- Born: April 3, 1979 (age 46) Shibarooru near Mangalore
- Occupation: Investigative correspondent
- Known for: Investigative journalism

= Vijayalakshmi Shibaroor =

Indian investigative journalist and television correspondent

Vijayalakshmi Shibaroor is a Special investigative correspondent in Vaicom18 network.

==Early life==
She was born on 3 April 1979 in Shibarooru village near Mangalore. She completed her post-graduation in mass communication and Journalism from Mangala Gangotri in Mangalore University.

==Career==
She started her career as an editor in Janavahini newspaper and then she joined Akashvani (radio broadcaster) as a program producer after one year, worked there for one year. Later, she joined Samyukta Karnataka and took the responsibility of Sapthahika, the supplement of Samyukta Karnataka.
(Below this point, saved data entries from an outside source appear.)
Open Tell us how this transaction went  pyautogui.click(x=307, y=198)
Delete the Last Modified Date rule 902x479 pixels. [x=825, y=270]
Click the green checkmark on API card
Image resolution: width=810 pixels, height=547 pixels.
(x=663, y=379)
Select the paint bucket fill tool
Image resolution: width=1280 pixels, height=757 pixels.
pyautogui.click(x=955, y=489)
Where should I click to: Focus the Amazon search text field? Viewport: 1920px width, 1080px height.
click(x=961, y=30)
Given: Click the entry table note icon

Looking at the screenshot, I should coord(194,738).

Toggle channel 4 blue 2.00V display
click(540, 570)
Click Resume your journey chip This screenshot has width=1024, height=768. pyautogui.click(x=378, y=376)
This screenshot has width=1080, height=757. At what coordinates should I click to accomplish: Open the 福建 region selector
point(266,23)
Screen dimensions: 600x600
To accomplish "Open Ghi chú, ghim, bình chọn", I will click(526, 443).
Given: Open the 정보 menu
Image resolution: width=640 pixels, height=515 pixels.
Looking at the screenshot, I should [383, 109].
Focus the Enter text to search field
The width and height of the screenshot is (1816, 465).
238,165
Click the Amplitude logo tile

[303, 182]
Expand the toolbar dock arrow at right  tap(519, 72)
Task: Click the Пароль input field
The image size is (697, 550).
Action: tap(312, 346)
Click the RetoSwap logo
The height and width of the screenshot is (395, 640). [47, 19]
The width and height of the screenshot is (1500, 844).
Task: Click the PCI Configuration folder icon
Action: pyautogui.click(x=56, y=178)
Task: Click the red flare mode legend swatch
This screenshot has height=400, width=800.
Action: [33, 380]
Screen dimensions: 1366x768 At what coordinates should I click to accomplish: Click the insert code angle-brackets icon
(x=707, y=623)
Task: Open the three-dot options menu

Later, she worked as a senior reporter cum anchor for 4 years in TV9 (Kannada) and after that, she joined ETV Kannada and worked for some years and she is now working as managing director in Vijaya Times.

==Notable works==
She is a producer of an investigative program named Cover story which uncovers social issues like adulterated food, bonded child labor, and many other scams. She has exposed scams like lottery scams, betting scams, play home scam, water scams, Anganwadi scams, and food scams in her Cover story program. Apart from television, she has also worked in Print media where she worked as Magazine editor, General desk in charge.